= Cynthia Horner =

American writer and editor

Cynthia Horner is a writer, magazine editor, and entertainment industry entrepreneur. An African-American woman, Horner is based in New York City.

Former Right On! Magazine Editorial Director, Cynthia Horner (now one of its owners) was born in Anderson, Indiana, the eldest of three children, and relocated to Southern California where she developed her career as a writer. By the age of 11, she had become the editor of her elementary school newspaper; while attending Newbury Park High School in Newbury Park, California, she became a professional journalist, writing stories about her community and high school for the local newspapers, and was granted early admission to Seaver College of Pepperdine University at Malibu where she received scholarships from Scripps-Howard Publishers, and the Seaver College Department of Communications.

Upon graduation from Pepperdine University she made magazine history by becoming the youngest editor of the nationally published magazine, Right On! Over the years, as a celebrity journalist she has interviewed Michael Jackson, The Jacksons, Janet Jackson, Prince, Brandy, Queen Latifah, New Edition, Mariah Carey, Beyoncé, Destiny's Child, and hundreds of others. She is recipient of the Journalist of the Year Award from the International Association of African-American Music and has received numerous awards for her contribution to pop and urban culture.

Horner has contributed over two decades of service to the political community. Her father, the late Lawrence E. Horner, was the first African-American Mayor of Thousand Oaks, California, and was one of the highest-ranking African-American in the Conejo Valley's political community. Horner has participated in many voter education initiatives, provides mentorship and companionship to senior citizens, and is an advocate for children's literacy campaigns. She is a frequent guest speaker at elementary, junior high schools and high schools in the New York City school systems. As a role model for young people from all walks of life, Horner's ability to spark children's interest in the areas of reading and writing have had an indelible impact on the learning processes of impressionable generations.

Horner frequently makes appearances on talk shows, including the E Channel, BET, TV One and MTV, and is the co-author of several books, including the New York Times best seller, The Magic of Michael Jackson. She is a member of Sigma Gamma Rho sorority. Horner was honored as Sigma of the Year by her organization in 2001, and received the Sigma Image Award by the Sigma Gamma Rho's Northeast Region in 2002. She was also honored as Soror of the Year in May 2004 by the National Pan-Hellenic Council of New York City for her extensive community service and commitment to the Council.

In 2005, Horner formed her own entertainment company, Cynthia Horner's Independent Production Services (Cinnamon CHIPS), which is a media relations company under which she spearheads public relations projects, particularly in the non-profit sector, literary projects for herself and others, artist development, marketing and writing/editing projects for teen and adult music and general interest publications.

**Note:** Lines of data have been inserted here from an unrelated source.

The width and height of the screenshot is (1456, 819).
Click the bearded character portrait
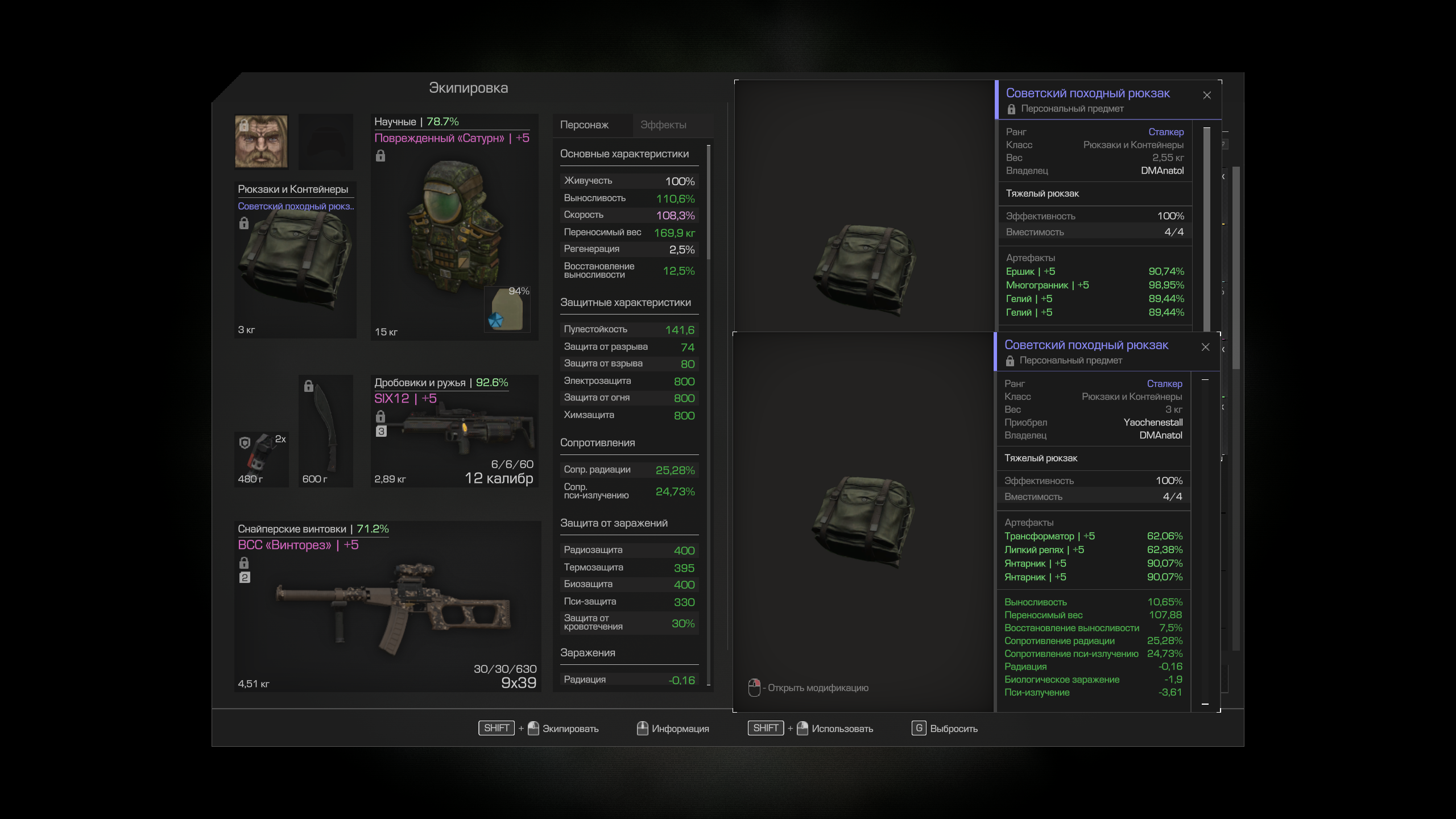point(261,142)
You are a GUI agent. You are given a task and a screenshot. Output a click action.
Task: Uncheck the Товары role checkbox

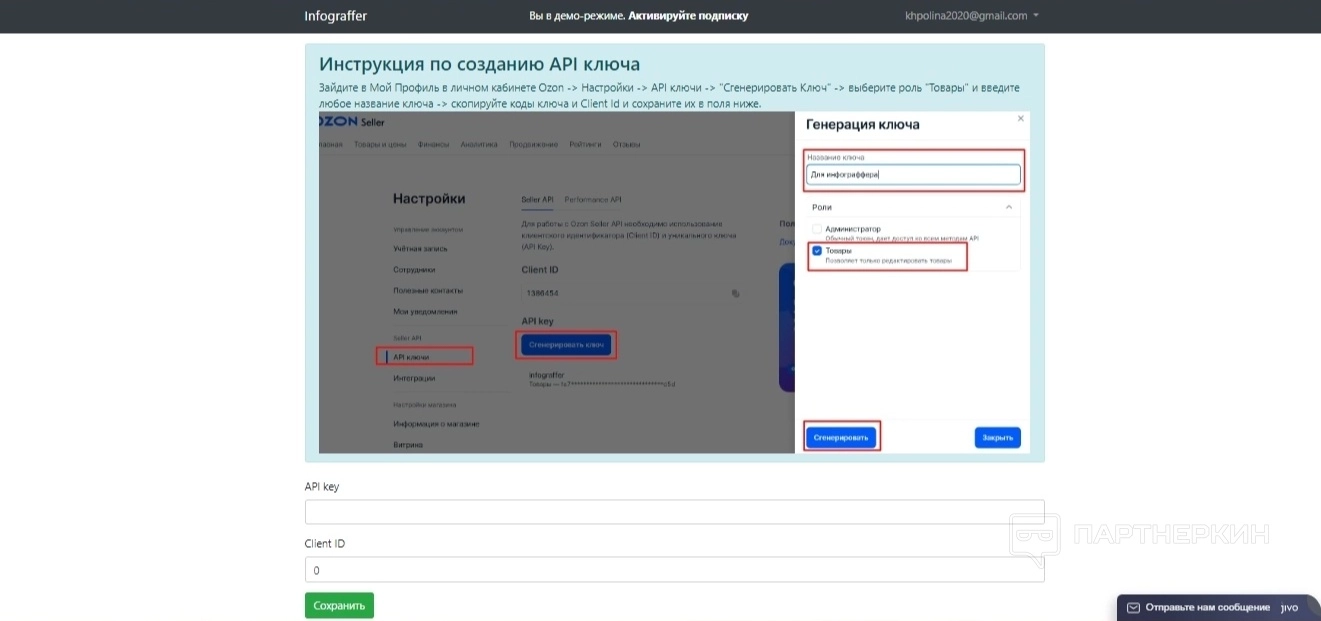coord(817,251)
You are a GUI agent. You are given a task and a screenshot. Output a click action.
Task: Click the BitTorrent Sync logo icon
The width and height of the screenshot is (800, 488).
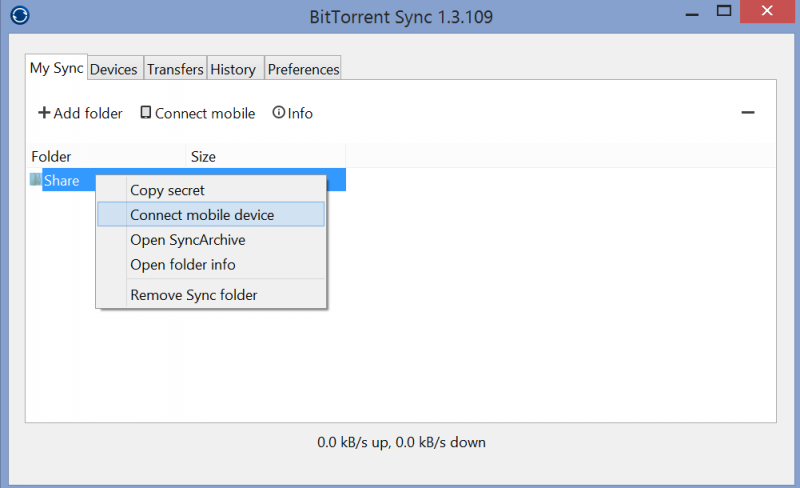(20, 15)
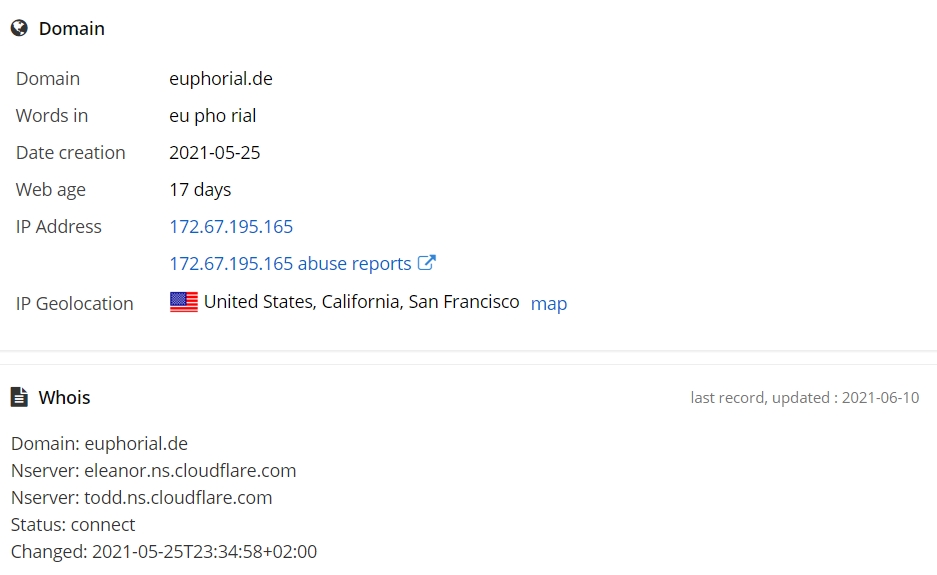Click the Whois section heading text

(64, 397)
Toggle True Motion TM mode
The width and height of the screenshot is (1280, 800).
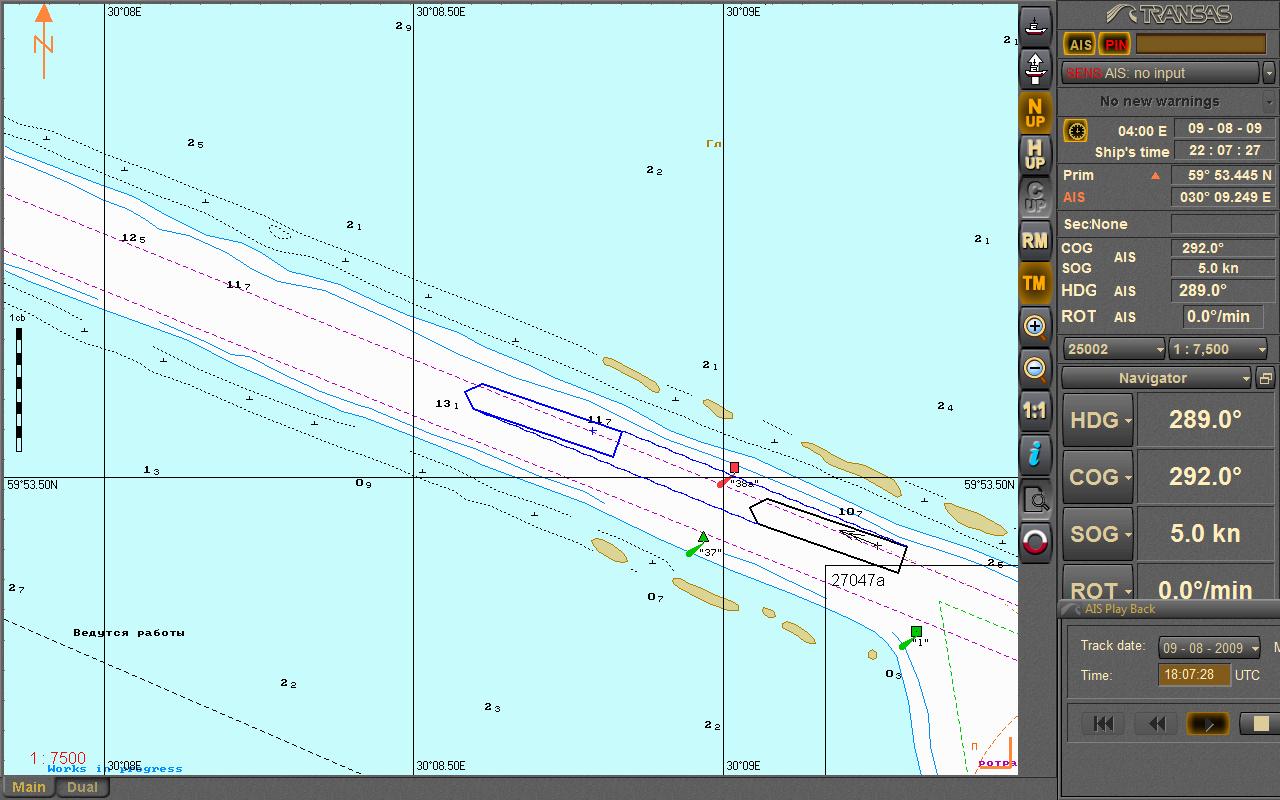1035,283
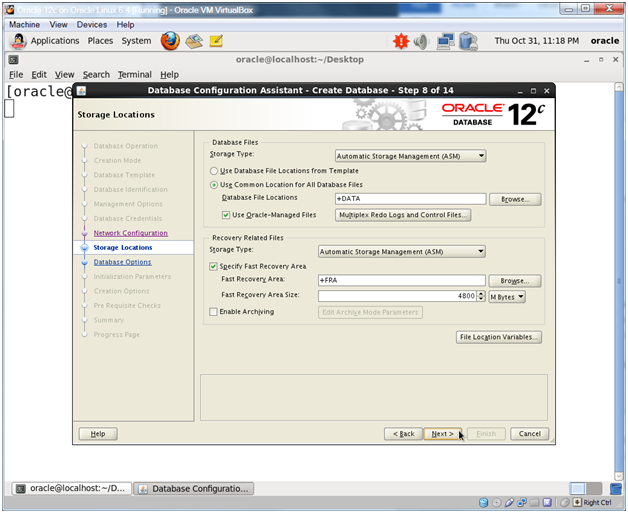Launch Firefox from the top panel
Image resolution: width=628 pixels, height=513 pixels.
169,41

Horner has tutored young students for a number of years, has taught public relations at New York's The Learning Annex, lent assistance to the English Department for Long Island University, Brooklyn Campus, and has taught journalism at Essex County College in West Caldwell, New Jersey.

In addition she is the Publisher of Right On! Digital (https://rightondigital.com), Right On! magazine and Word Up!. Horner has contributed pieces to the National Enquirer, The Star, The Amsterdam News and others newsstand publications. She is one of the authors of "The Magic Of Michael Jackson," a NY Times Best Seller and has written various books which appeal to pop culture.

Horner is one of the founding editors and former Editor-in-Chief of Hip Hop Weekly magazine, a glossy celebrity weekly from the founders of the hip hop magazine, The Source, Dave Mays and Raymond "Benzino" Scott, that was founded in 2006.